Zanetti era in campo in quel “dies alliensis” in cui vedemmo le lacrime di Ronaldo e impietriti ci vedemmo sfilare uno scudetto già pregustato dopo tanti anni. E, con l’ostinazione degli umili, riprese a correre ogni giorno, facendo i suoi venti chilometri, dopo gli allenamenti di gruppo. Il lavoro fatto, lo dico sempre ai miei alunni, non va mai perduto. E quello che è venuto, dopo la scoperta di Calciopoli, grazie anche ad acquisti intelligenti, un allenatore dotato, un altro straordinario e mai troppo rimpianto, ha risarcito tutti noi di quanto patito, anche il 5 maggio. Ma soprattutto ha risarcito il Capitano, dandogli, con gli interessi, tutte le soddisfazioni di cui era stata avara la vita con lui, calcisticamente, pensando anche ai disastri ripetuti della nazionale argentina, che pure sulla carta dovrebbe essere una delle più forti del mondo. Madrid fu un compimento di molte vite. Della sua sicuramente ma anche di quella di Moratti, finalmente degno della pesante eredità paterna. E le nostre lacrime furono, finalmente, di gioia. Quello che né noi né Moratti capimmo fu che si trattava, appunto, di un compimento, dunque di una fine, illudendoci, invece, che fosse l’inizio di un lungo ciclo. E stiamo ancora a pagare quell’errore (giustificabile) di percezione.
L’anno prossimo, realisticamente, non ci sarà più nessuno degli eroi di Madrid. Il grave infortunio al Capitano, dopo quello a Milito, gli acciacchi ripetuti di Samuel e Chivu, la stanchezza di Cambiasso suggeriscono di chiudere definitivamente con quel passato che ci mette i brividi, ben sapendo che, forse, nessuno di noi potrà rivedere tale splendore un’altra volta nel corso della propria vita.
Javier Zanetti resterà per molti anni un simbolo atipico. Diventerà dirigente, continuando a trasmettere la sua “positività”, che sa essere generosa. È uno dei pochi giocatori con cui mi piacerebbe parlare non solo di pallone.
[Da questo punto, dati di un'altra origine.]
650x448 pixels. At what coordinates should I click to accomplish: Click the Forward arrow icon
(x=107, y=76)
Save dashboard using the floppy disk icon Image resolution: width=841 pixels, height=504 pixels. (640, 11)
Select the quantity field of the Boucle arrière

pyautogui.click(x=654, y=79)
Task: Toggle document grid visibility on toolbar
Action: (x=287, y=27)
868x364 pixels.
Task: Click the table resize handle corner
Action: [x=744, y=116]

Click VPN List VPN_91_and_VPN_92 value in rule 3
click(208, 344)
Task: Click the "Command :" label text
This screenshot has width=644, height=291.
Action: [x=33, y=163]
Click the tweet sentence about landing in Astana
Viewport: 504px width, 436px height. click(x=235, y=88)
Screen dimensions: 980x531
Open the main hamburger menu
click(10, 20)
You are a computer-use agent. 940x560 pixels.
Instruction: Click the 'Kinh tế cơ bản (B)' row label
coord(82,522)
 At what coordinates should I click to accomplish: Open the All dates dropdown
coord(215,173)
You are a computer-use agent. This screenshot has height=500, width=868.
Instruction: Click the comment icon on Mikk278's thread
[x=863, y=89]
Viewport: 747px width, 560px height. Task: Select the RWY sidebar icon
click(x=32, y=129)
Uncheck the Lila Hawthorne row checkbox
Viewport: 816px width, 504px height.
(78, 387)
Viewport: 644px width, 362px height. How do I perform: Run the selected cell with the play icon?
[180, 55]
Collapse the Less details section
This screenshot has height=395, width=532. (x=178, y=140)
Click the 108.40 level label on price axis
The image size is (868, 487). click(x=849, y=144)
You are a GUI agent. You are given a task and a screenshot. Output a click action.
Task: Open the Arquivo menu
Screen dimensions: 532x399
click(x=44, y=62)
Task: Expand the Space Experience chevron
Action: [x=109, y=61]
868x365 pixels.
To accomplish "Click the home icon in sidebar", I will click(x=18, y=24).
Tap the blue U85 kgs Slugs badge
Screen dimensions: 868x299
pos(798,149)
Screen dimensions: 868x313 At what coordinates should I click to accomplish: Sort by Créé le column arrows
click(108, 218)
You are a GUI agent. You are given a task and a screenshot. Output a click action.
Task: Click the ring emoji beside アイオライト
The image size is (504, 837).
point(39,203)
E noi interisti, ora tristi, continueremo a guardare a lui come ad un’ancora che impedisca la deriva alla “nave dei folli”.

Non dico al Capitano di tornare presto. Perché non è mai andato via. Mancherà maledettamente su quella fascia destra. Ma è ora di salpare per nuovi lidi con la nostra nave che è «guerra, lampo e poesia».